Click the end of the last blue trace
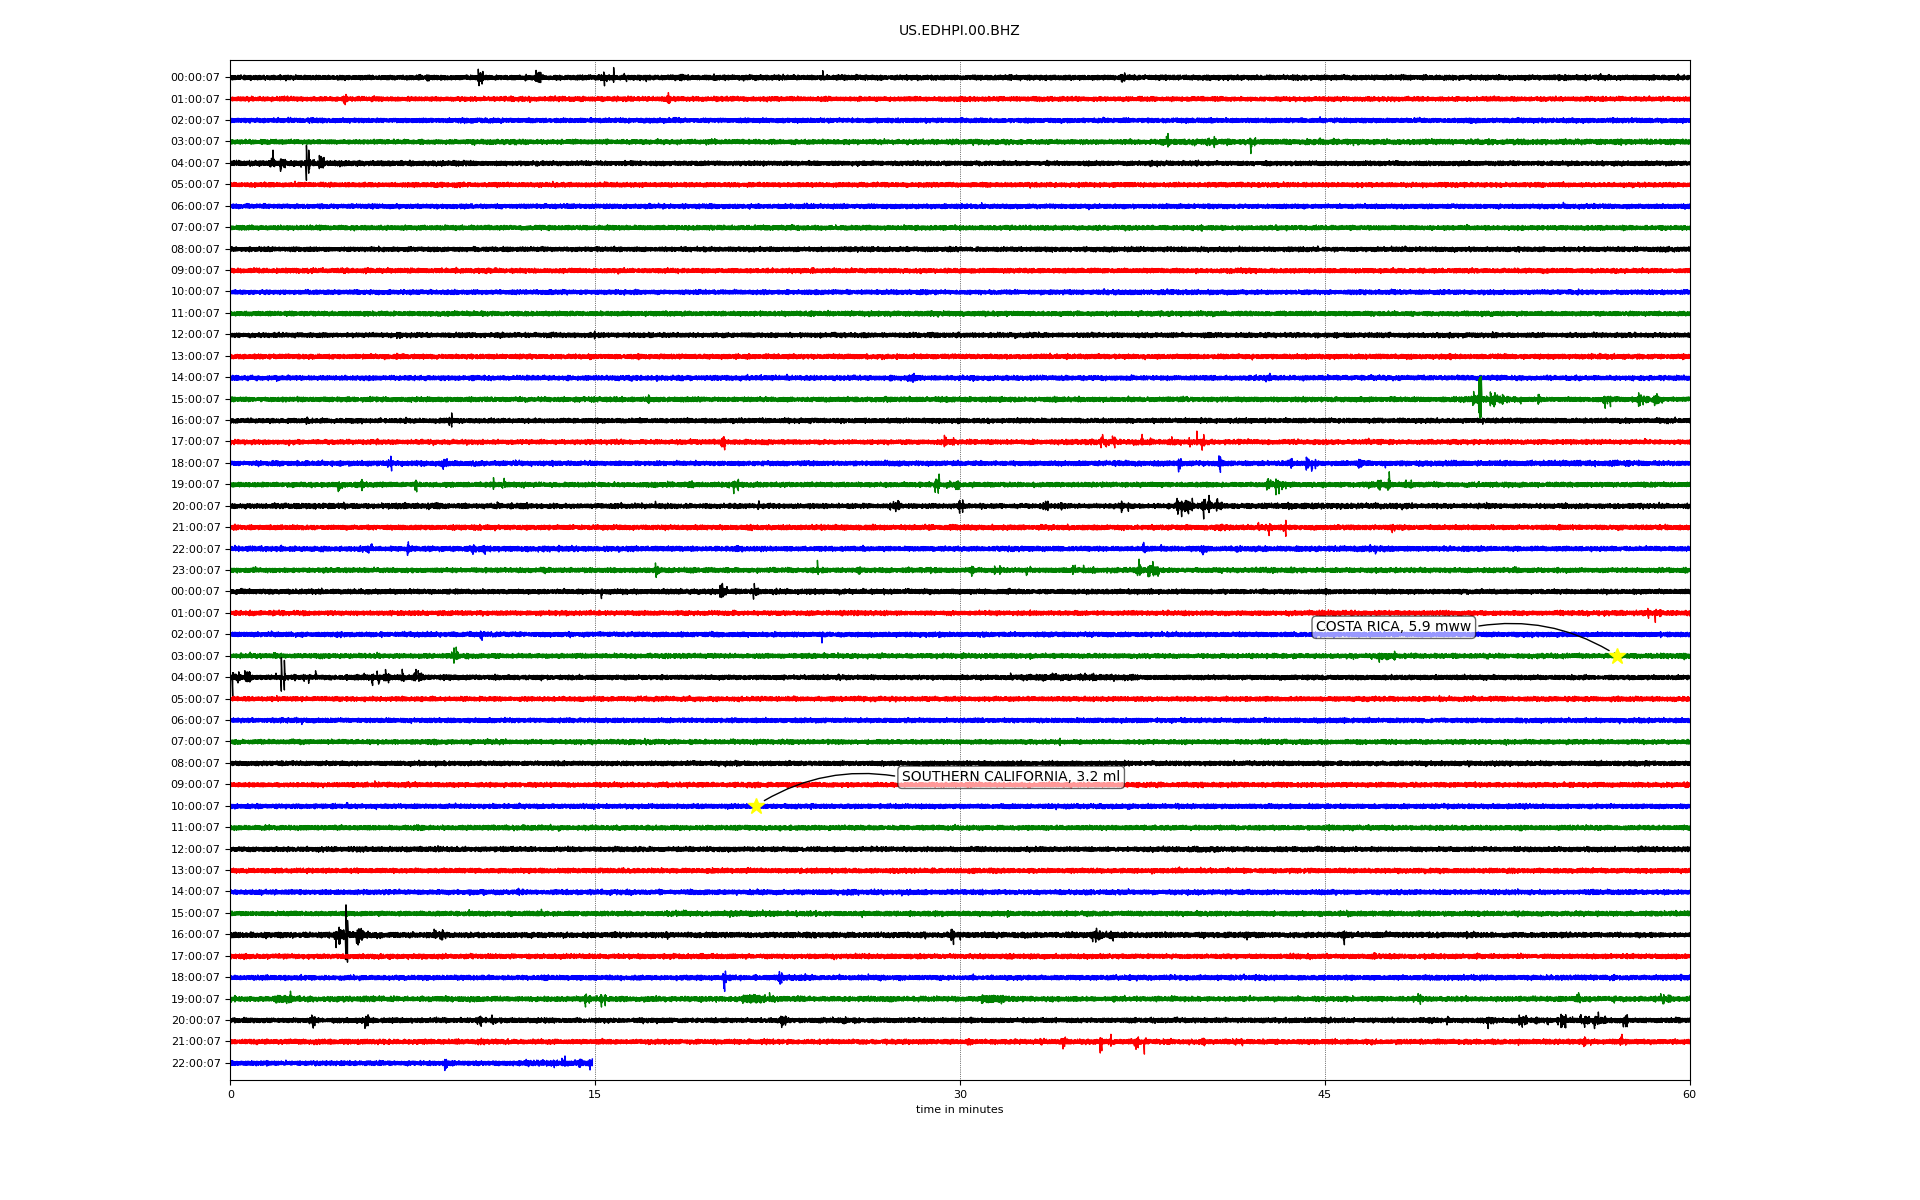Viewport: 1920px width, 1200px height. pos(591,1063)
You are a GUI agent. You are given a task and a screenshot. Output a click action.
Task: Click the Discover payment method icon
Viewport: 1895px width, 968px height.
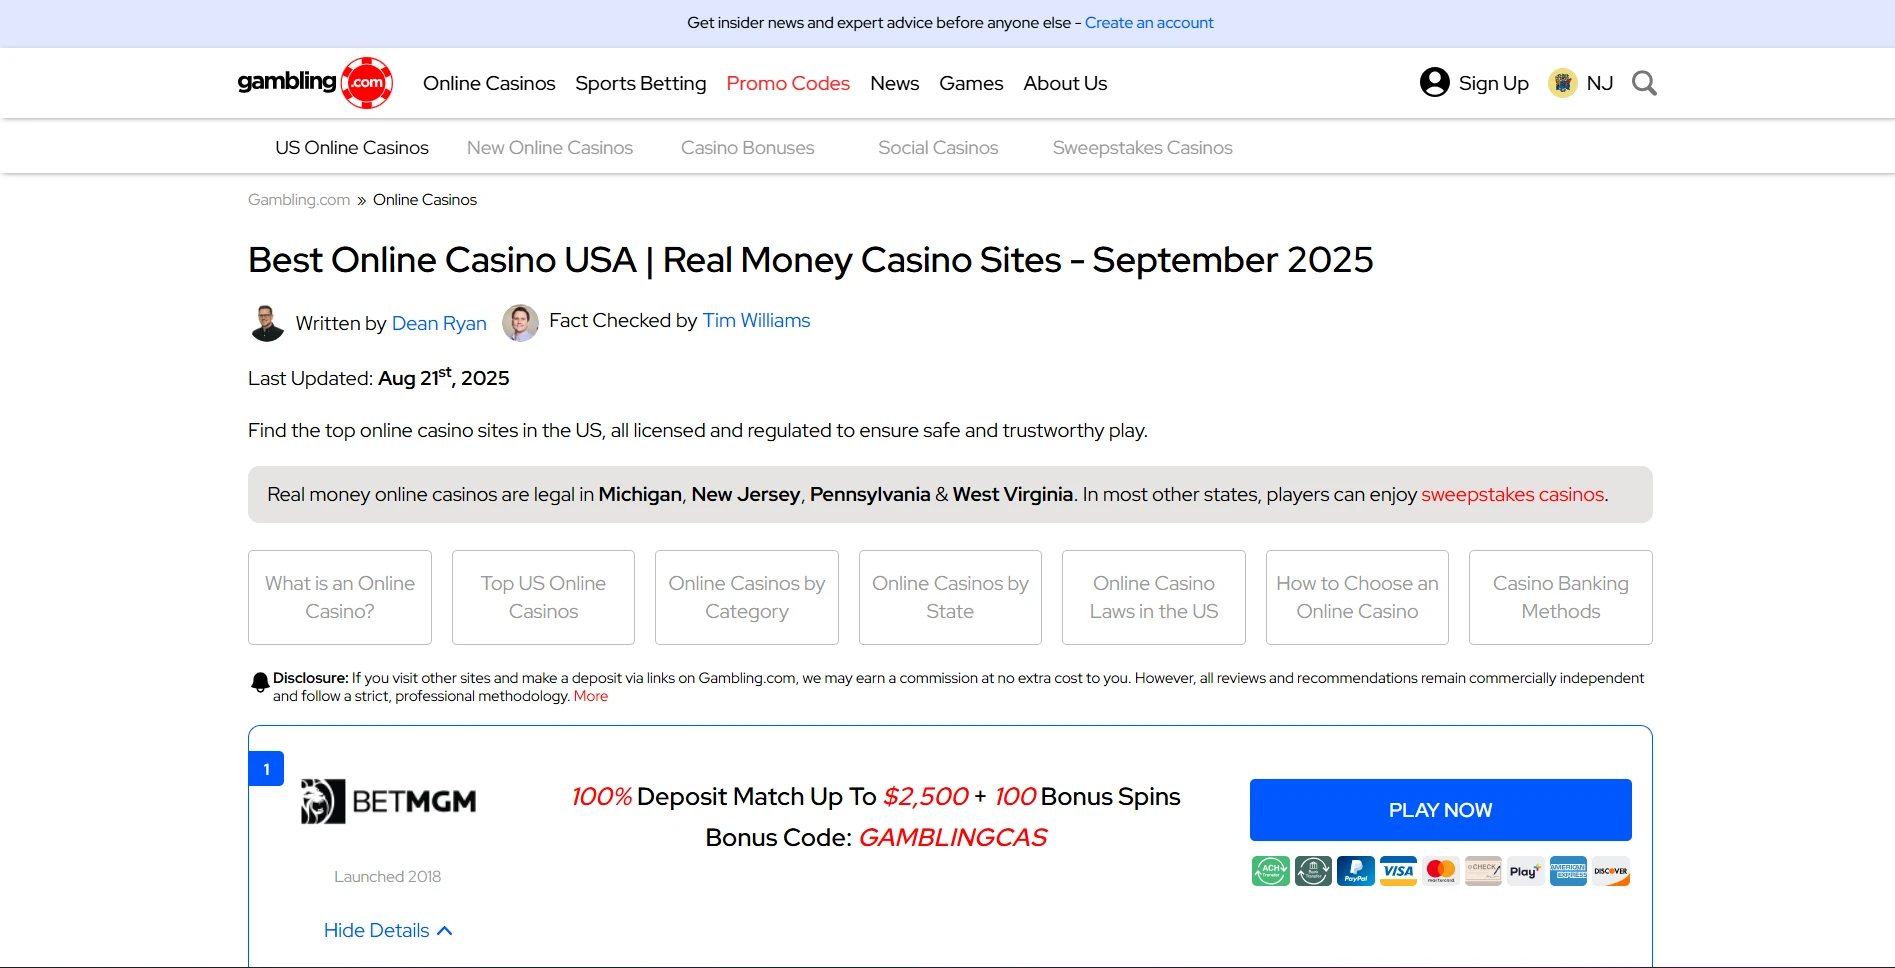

+ + + + +

Set task: Rewrite the listing above with "blue" replaced by "red" and everything else left the same. Leave out the pictures.

Expected answer:
Click the end of the last red trace
Viewport: 1920px width, 1200px height. pos(591,1063)
You are a GUI agent. You are given a task and a screenshot. Output a click action.
Task: Click the Discover payment method icon
Viewport: 1895px width, 968px height.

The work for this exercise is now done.